A realidade social obviamente não é «natural», mas sim um produto historico muito particular, entre outros teoricamente possíveis. Uma combinatória, de facto, de práticas e de crenças, de comportamentos e de conceitos, uns herdados, outros adquiridos recentemente, e compondo um mosaico que levanta problemas e interrogações.
Nesse contexto, é premente reflectir sobre os sentidos das preocupações que mostram as nossas sociedades modernas ? e em particular, «sobremodernas» ?  relativamente à conservação, restauro, patrimonialização, representação (ou seja,  encenação), virados para o lazer de massas crescentes de público, de ?fragmentos de realidade? muito diversos: objectos, obras de arte, testemunhos de épocas passadas, sítios arqueológicos e monumentos, paisagens ou territórios (parques, áreas de paisagem protegida, etc.), e mesmo a própria vida das populações, «apanhadas» no seu quotidiano «típico».

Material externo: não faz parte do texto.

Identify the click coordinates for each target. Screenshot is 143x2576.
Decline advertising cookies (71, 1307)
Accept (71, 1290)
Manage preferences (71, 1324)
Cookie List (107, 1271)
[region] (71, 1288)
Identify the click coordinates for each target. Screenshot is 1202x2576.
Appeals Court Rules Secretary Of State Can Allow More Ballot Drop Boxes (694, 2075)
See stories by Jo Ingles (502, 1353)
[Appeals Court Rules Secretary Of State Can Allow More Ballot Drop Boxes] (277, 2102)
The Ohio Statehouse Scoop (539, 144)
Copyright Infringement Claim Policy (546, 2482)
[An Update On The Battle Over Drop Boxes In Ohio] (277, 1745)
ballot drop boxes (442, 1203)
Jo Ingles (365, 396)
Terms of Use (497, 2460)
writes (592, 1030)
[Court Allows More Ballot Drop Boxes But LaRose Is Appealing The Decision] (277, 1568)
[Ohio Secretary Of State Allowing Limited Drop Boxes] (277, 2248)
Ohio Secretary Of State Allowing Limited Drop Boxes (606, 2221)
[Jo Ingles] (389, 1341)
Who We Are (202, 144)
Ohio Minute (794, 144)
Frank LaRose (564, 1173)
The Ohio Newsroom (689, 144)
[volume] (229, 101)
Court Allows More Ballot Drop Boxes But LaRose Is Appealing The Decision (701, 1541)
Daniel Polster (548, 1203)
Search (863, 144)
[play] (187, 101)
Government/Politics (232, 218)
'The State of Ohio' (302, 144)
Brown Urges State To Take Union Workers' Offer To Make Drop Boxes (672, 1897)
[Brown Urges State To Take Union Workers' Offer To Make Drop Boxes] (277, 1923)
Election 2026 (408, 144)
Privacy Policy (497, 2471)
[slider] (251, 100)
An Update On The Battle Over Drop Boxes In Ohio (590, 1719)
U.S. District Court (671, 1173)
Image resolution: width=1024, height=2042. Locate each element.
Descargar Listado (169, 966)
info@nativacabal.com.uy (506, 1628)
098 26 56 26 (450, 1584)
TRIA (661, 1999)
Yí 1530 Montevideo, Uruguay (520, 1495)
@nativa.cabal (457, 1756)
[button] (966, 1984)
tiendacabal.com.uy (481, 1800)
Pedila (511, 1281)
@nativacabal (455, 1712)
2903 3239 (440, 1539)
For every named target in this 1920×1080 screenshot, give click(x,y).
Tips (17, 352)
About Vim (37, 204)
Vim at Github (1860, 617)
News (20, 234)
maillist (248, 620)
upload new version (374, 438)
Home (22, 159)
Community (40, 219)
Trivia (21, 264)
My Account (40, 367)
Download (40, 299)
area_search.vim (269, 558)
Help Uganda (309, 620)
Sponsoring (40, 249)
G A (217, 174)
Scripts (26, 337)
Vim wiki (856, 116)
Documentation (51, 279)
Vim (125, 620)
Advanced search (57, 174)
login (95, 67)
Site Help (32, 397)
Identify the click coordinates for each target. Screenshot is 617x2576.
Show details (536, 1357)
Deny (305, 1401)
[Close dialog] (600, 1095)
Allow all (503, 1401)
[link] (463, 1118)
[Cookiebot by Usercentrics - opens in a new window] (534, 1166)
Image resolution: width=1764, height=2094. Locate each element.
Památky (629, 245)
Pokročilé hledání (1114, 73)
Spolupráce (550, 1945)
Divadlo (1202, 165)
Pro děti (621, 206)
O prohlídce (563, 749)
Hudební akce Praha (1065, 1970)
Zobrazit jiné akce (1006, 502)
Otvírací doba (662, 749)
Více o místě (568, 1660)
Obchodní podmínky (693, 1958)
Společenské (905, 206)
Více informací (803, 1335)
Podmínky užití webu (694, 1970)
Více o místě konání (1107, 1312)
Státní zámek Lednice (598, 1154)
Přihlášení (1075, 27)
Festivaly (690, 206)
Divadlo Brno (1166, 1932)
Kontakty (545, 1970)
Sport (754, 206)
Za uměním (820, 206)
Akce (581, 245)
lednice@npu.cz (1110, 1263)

Trata-se, parece, de expor, em «cápsulas de tempo», a totalidade da vivência humana, sob a forma de objectos e de espaços fáceis de ver e de decifrar, tornando «naturais» narrativas, discursos, interpretações que, não obstante, têm muito de «fabricado», ou seja, são produtos de um trabalho. Nestes sítios com frequência cruzam-se os mesmos princípios do museu (conservação e transmissão do passado), do teatro (representação do passado) e do centro comercial (consumo do passado).
Esse é um trabalho dos museólogos, dos arqueólogos, dos etnólogos, dos arquitectos, dos restauradores, dos produtores de espectáculos e outros eventos, dos artistas performativos, enfim de todos aqueles que procuram, cada um do seu ponto de vista e da sua capacidade de acção, tomar parte na organização moderna do tempo e do espaço.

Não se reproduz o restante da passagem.